Tarawih dalam bahasa Arab adalah bentuk jama’ dari
تَرْوِيْحَةٌ
yang berarti waktu sesaat untuk istirahat. (Lisanul ‘Arab, 2/462 dan Fathul Bari, 4/294)
Dan
تَرْوِيْحَةٌ
pada
 bulan Ramadhan dinamakan demikian karena para jamaah beristirahat 
setelah melaksanakan shalat tiap-tiap 4 rakaat. (Lisanul ‘Arab, 2/462)
Shalat
 yang dilaksanakan secara berjamaah pada malam-malam bulan Ramadhan 
dinamakan tarawih. (Syarh Shahih Muslim, 6/39 dan Fathul Bari, 4/294). 

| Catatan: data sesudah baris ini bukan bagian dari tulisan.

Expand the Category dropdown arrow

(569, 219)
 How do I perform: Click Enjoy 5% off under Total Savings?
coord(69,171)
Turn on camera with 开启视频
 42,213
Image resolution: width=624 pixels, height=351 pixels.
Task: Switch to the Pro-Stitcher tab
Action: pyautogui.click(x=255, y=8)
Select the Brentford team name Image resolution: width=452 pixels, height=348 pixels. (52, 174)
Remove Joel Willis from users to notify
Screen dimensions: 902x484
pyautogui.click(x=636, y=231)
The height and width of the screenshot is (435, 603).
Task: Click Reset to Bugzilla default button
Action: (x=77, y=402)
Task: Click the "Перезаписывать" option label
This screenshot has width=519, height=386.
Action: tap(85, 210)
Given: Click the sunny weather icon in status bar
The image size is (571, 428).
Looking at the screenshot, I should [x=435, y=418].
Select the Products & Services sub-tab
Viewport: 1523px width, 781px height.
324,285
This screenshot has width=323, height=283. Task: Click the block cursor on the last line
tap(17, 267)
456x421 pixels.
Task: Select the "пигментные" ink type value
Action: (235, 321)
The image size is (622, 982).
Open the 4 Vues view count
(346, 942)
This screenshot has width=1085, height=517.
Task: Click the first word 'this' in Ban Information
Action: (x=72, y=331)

Karena para jamaah yang pertama kali bekumpul untuk shalat tarawih 
beristirahat setelah dua kali salam (yaitu setelah melaksanakan 2 rakaat
 ditutup dengan salam kemudian mengerjakan 2 rakaat lagi lalu ditutup 
dengan salam). (Lisanul ‘Arab, 2/462 dan Fathul Bari, 4/294)
Hukum Shalat Tarawih
Hukum
 shalat tarawih adalah mustahab (sunnah), sebagaimana yang dikatakan 
oleh Al-Imam An-Nawawi rahimahullah ketika menjelaskan tentang sabda 
Nabi shallallahu alaihi wasallam yang diriwayatkan oleh Abu Hurairah 
radhiyallahu ‘anhu:
مَنْ قَامَ رَمَصَانَ إِيْمَانًا وَاحْتِسَابًا غُفِرَ لَهُ مَا تَقَدَّمَ مِنْ ذَنْبِهِ
"Barangsiapa
 menegakkan Ramadhan dalam keadaan beriman dan mengharap balasan dari 
Allah ta’ala , niscaya diampuni dosa yang telah lalu." (Muttafaqun 
‘alaih)
"Yang dimaksud dengan qiyamu Ramadhan adalah shalat 
tarawih dan ulama telah bersepakat bahwa shalat tarawih hukumnya 
mustahab (sunnah)." (Syarh Shahih Muslim, 6/282). Dan beliau menyatakan 
pula tentang kesepakatan para ulama tentang sunnahnya hukum shalat 
tarawih ini dalam Syarh Shahih Muslim (5/140) dan Al-Majmu’ (3/526).
Ketika
 Al-Imam An-Nawawi rahimahullah menafsirkan qiyamu Ramadhan dengan 
shalat tarawih maka Al-Hafizh Ibnu Hajar rahimahullah memperjelas 
kembali tentang hal tersebut: "Maksudnya bahwa qiyamu Ramadhan dapat 
diperoleh dengan melaksanakan shalat tarawih dan bukanlah yang dimaksud 
dengan qiyamu Ramadhan hanya diperoleh dengan melaksanakan shalat 
tarawih saja (dan meniadakan amalan lainnya)." (Fathul Bari, 4/295)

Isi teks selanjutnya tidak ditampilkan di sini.